*Available data:*
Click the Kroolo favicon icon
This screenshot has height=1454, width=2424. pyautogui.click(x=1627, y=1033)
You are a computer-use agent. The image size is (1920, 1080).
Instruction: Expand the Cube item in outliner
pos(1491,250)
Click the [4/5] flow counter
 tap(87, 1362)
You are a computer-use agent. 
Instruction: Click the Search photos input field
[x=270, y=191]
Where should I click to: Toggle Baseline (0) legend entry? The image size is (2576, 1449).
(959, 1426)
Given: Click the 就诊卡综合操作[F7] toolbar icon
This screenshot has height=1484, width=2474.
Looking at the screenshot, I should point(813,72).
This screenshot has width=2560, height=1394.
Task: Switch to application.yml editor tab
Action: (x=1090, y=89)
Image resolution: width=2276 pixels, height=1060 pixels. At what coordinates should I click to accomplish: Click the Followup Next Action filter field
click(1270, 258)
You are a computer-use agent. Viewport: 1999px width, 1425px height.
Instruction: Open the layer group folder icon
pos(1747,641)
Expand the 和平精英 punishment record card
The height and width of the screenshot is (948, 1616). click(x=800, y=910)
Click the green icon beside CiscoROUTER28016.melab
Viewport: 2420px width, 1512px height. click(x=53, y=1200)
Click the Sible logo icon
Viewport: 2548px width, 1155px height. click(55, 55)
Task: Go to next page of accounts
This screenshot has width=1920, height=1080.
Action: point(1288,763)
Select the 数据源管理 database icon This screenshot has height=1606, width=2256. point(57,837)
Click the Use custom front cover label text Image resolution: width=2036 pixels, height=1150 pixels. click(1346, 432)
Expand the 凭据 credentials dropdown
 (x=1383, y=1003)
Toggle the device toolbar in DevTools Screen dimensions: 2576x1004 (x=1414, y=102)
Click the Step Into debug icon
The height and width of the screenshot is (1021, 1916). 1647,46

*Problem details:* In the listing above, find the line holding "Where should I" and the line holding "Select the 数据源管理", then output those two lines and every line between them exactly.

*Output of the exercise:*
Where should I click to: Toggle Baseline (0) legend entry? The image size is (2576, 1449).
(959, 1426)
Given: Click the 就诊卡综合操作[F7] toolbar icon
This screenshot has height=1484, width=2474.
Looking at the screenshot, I should point(813,72).
This screenshot has width=2560, height=1394.
Task: Switch to application.yml editor tab
Action: (x=1090, y=89)
Image resolution: width=2276 pixels, height=1060 pixels. At what coordinates should I click to accomplish: Click the Followup Next Action filter field
click(1270, 258)
You are a computer-use agent. Viewport: 1999px width, 1425px height.
Instruction: Open the layer group folder icon
pos(1747,641)
Expand the 和平精英 punishment record card
The height and width of the screenshot is (948, 1616). click(x=800, y=910)
Click the green icon beside CiscoROUTER28016.melab
Viewport: 2420px width, 1512px height. click(x=53, y=1200)
Click the Sible logo icon
Viewport: 2548px width, 1155px height. click(55, 55)
Task: Go to next page of accounts
This screenshot has width=1920, height=1080.
Action: point(1288,763)
Select the 数据源管理 database icon This screenshot has height=1606, width=2256. point(57,837)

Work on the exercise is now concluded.